MC menambahkan, kondisi ini menimbulkan keresahan di kalangan orang tua murid, terutama yang memiliki keterbatasan ekonomi. Ia berharap pihak sekolah bisa lebih bijak dalam menyikapi permasalahan iuran agar tidak membebani siswa maupun orang tua.
“Kalau memang sumbangan, harusnya seikhlasnya, jangan sampai ada tekanan bagi yang tidak mampu,” katanya.
Menanggapi hal itu, Kepala SMK Negeri 1 Kepanjen, Lasmono, menegaskan bahwa pihak sekolah belum memberlakukan iuran bagi siswa baru kelas 10. Menurutnya, kebijakan terkait sumbangan masih menunggu keputusan resmi dari pemerintah provinsi.
“Kami belum mengumpulkan iuran untuk kelas 10 karena masih menunggu Pergub (Peraturan Gubernur Jatim) yang sedang digodok di BPN,” terang Lasmono.
Lasmono menegaskan bahwa sumbangan yang ada di sekolah murni bersifat sukarela.

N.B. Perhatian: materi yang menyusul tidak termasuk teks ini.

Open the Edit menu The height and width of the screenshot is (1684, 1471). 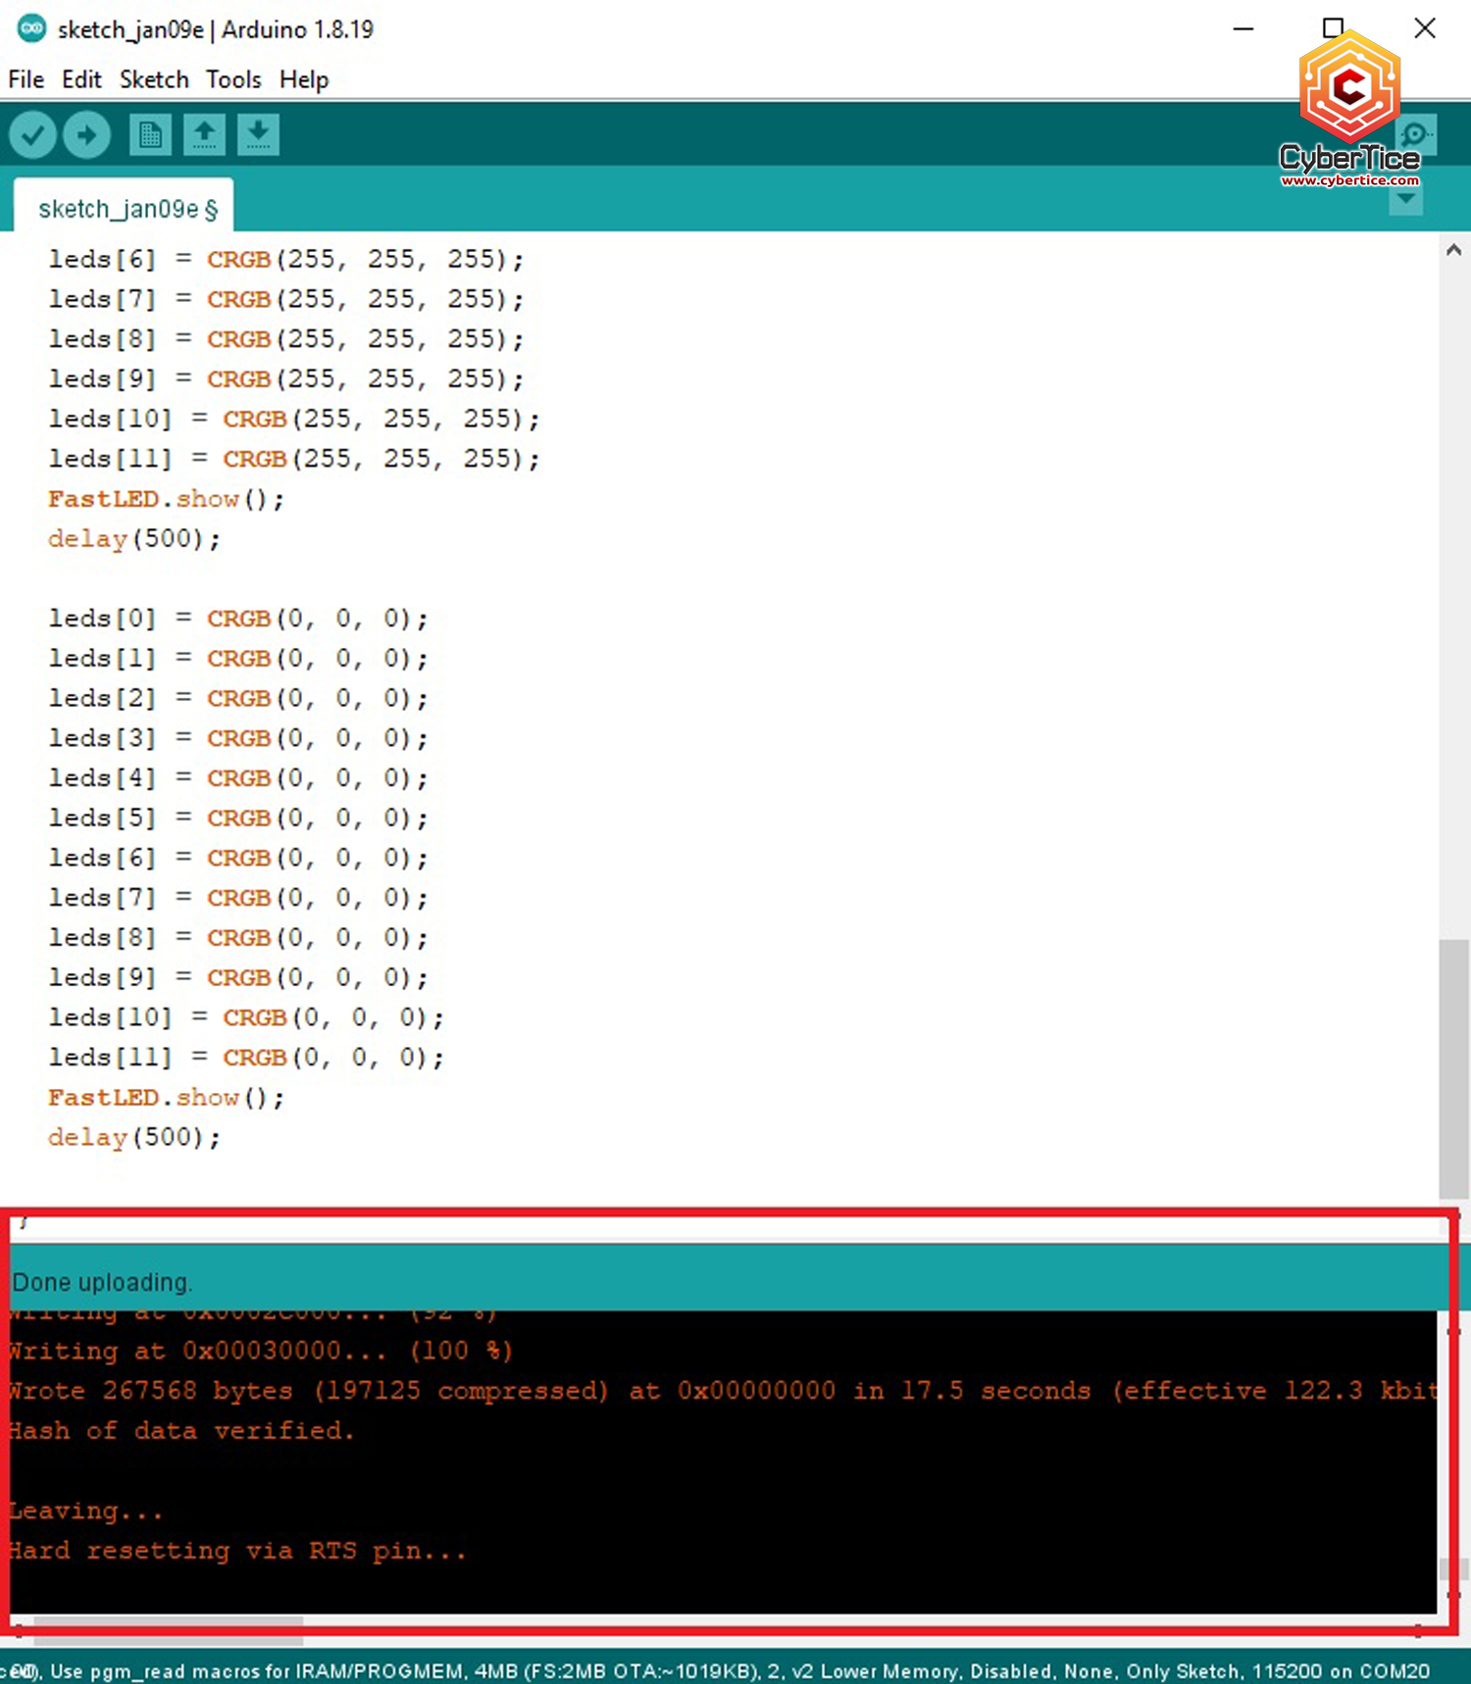[81, 79]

Tidak ada kewajiban ataupun paksaan bagi orang tua untuk membayar sesuai jumlah tertentu.
“Sumbangan itu berdasarkan kemampuan masing-masing, bahkan banyak siswa yatim dan kurang mampu yang dibebaskan sama sekali,” jelasnya.
Pihak sekolah juga membantah adanya praktik penahanan ijazah karena persoalan tunggakan sumbangan. Menurut Lasmono, ijazah siswa selalu diberikan tanpa syarat apapun.

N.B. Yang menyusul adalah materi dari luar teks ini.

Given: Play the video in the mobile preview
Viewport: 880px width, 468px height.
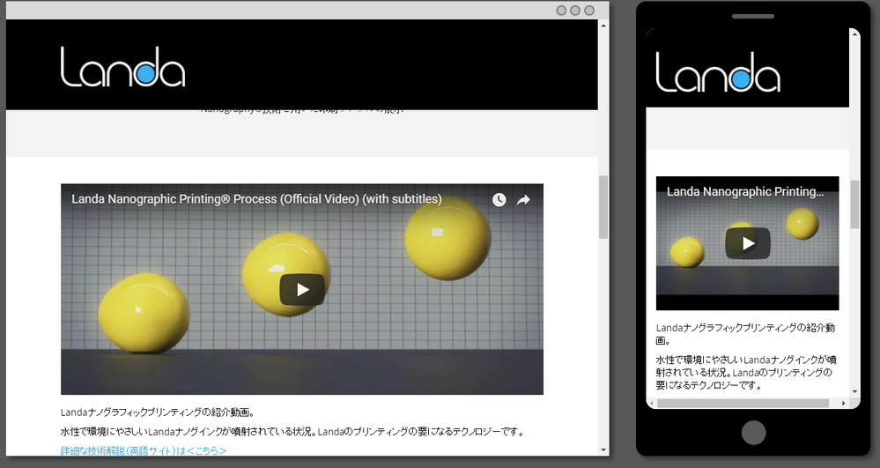Looking at the screenshot, I should point(748,243).
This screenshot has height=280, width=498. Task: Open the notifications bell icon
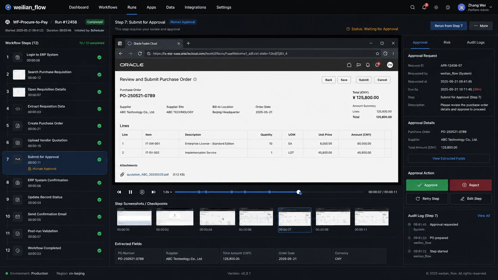click(x=424, y=7)
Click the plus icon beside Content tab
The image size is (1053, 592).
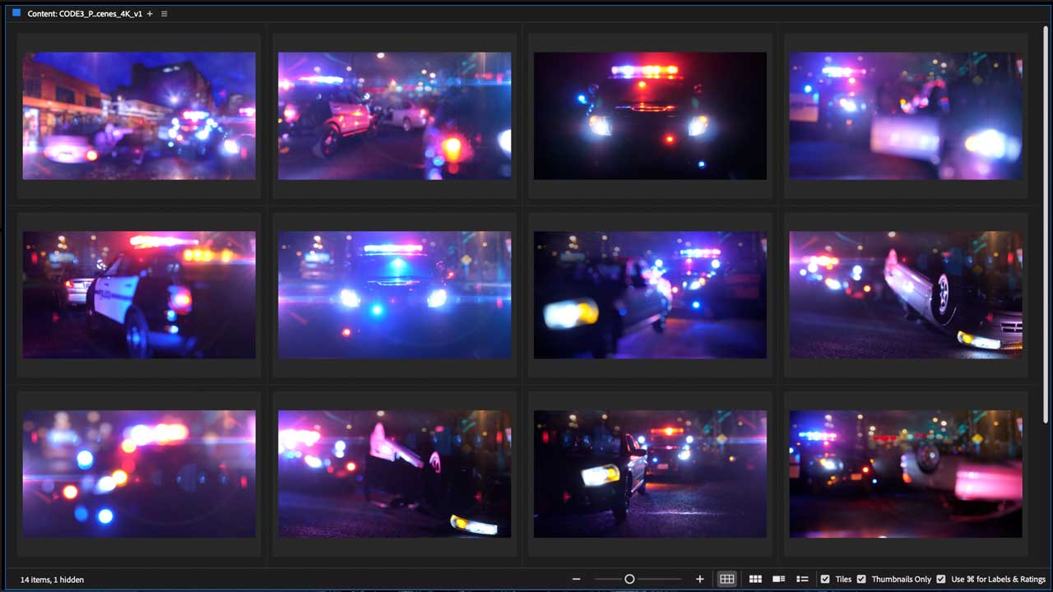pyautogui.click(x=150, y=14)
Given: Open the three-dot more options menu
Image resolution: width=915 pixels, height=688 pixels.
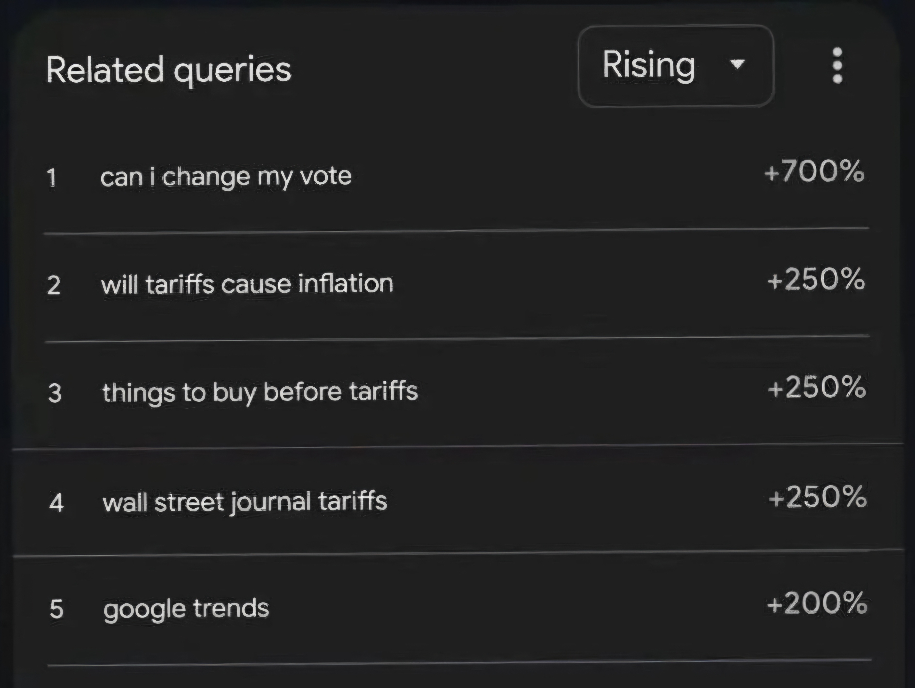Looking at the screenshot, I should [837, 65].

“Ijazah bisa diambil gratis, bahkan guru kami rela mengantarkan langsung ke rumah-rumah siswa di pelosok,” ujarnya.
Lebih lanjut, ia menegaskan bahwa kesepakatan sumbangan biasanya melalui komite sekolah dengan melibatkan orang tua siswa. Besaran sumbangan pun bervariasi sesuai kemampuan masing-masing keluarga.
“Kami hanya menyampaikan program, lalu orang tua berdiskusi dengan komite untuk menentukan kontribusi sesuai kemampuan,” kata Lasmono.
Lasmono berharap regulasi dari pemerintah segera terbit agar sekolah memiliki dasar hukum yang jelas dalam mengatur sumbangan. Ia menegaskan bahwa sekolah tidak ingin memberatkan wali murid, namun tetap membutuhkan dukungan untuk keberlangsungan kegiatan belajar.
“Harapan kami, aturan gubernur bisa segera keluar supaya ada kepastian dan tidak menimbulkan keresahan di masyarakat,” pungkasnya.